ARC-520 activity was assessed by measuring percent change in HBsAg from the baseline level.


  • ARC-520 recipients experienced greater decreases in serum HBsAg compared to placebo recipients, and HBsAg levels declined more with the 2 mg/kg dose than with the lower dose.
  • In Cohort 1, patients receiving ARC-520 had an average nadir decline, or maximum decrease, of -39% (range -22% to -57%) at post-dose day 43, with a mean change of -31% at day 85 (range -14% to -39%),
  • In Cohort 2, the average nadir reduction was -51% (range -46% to -59%) at post-dose day 57, with a mean change of -22% at day 85 (range -7% to -40%).
  • In Cohort 2, the percent reduction in HBsAg was statistically significant compared to placebo through day 43.
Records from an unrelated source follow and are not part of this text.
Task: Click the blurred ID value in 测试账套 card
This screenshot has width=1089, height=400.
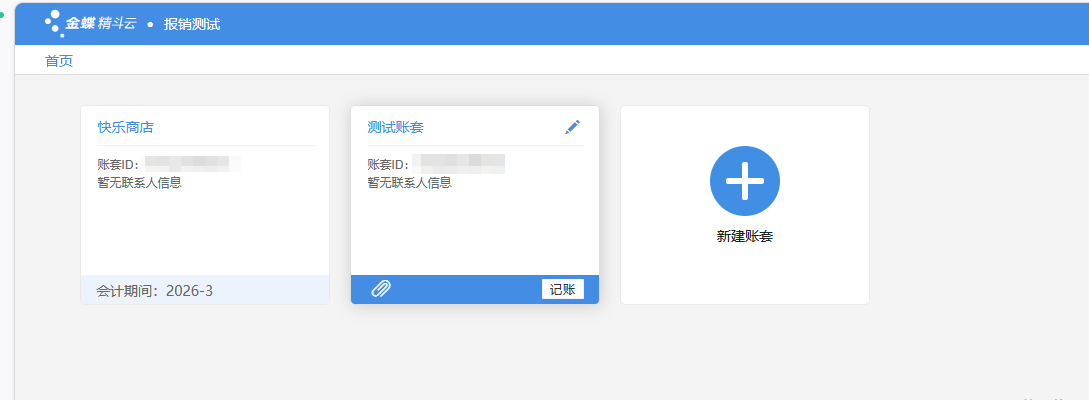Action: (461, 163)
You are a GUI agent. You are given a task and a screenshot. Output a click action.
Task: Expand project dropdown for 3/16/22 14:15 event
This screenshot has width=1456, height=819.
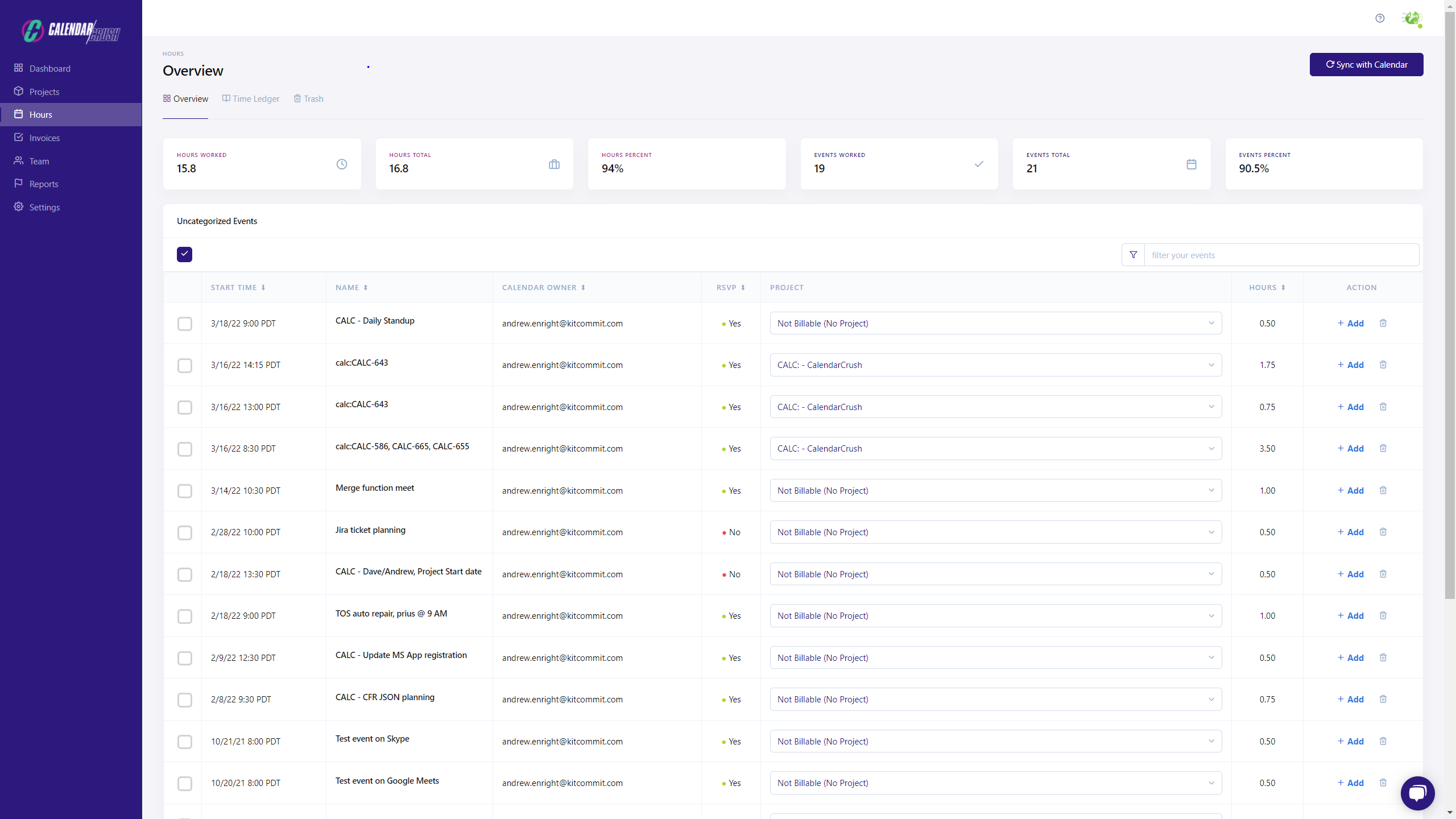tap(995, 365)
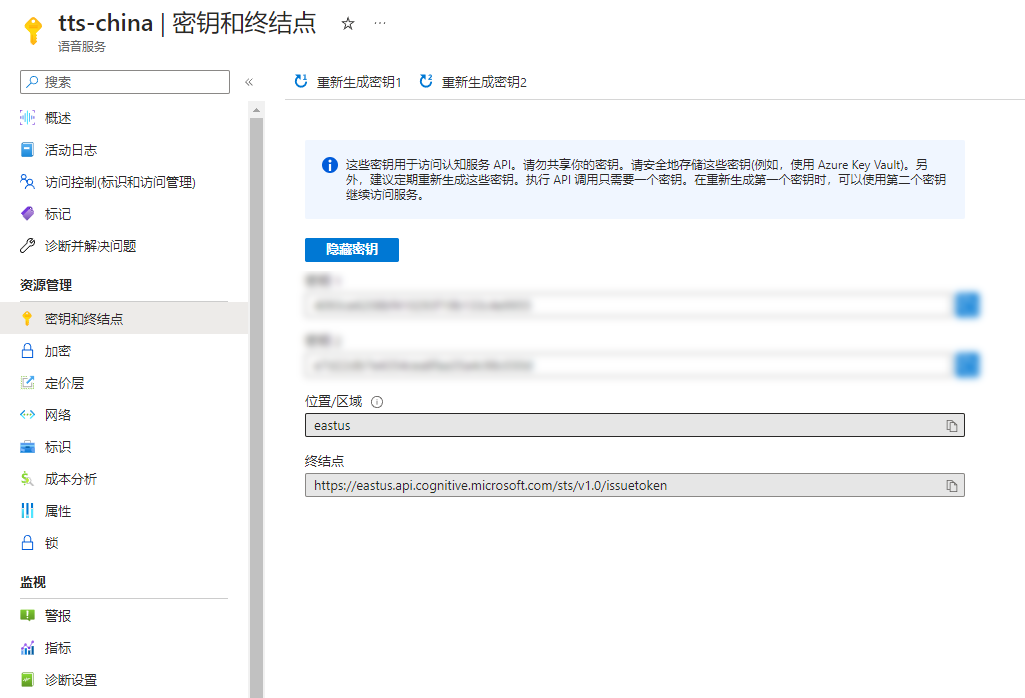This screenshot has height=698, width=1025.
Task: Click 重新生成密钥1 regenerate button
Action: click(348, 82)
A previous Phase 1 study found that ARC-520 had a favorable safety profile in 54 healthy HBV-uninfected people receiving doses of 0.01 to 4 mg/kg. There were no apparent dose-limiting toxicities. 1 person taking ARC-520 experienced flushing and 1 developed hives; however, no one pre-treated with oral antihistamine showed evidence of hypersensitivity. There were no observed differences in adverse events, vital signs, physical exams, or electrocardiograms between ARC-520 and placebo recipients.

In the Phase 2a study, ARC-520 again appeared to be safe and well-tolerated at the doses tested. There were no serious adverse events, no dose-limiting toxicities, and no early discontinuations due to adverse events. All reported adverse events were deemed unrelated or unlikely to be related to the study drug. Abnormal laboratory values were uncommon.

"A single injection of ARC-520 resulted in significant reduction in HBsAg for up to 43 days," the researchers concluded. "This is the first time that a reduction in HBsAg mediated through RNA interference has been shown in chronic HBV patients."



M Yuen, H Chan, B Given, et al. Phase II, dose-ranging study of ARC-520, a siRNA-based therapeutic, in patients with chronic hepatitis B virus. American Association for the Study of Liver Diseases (AASLD) Liver Meeting. Boston, November 7-12, 2014. AbstractLB-21.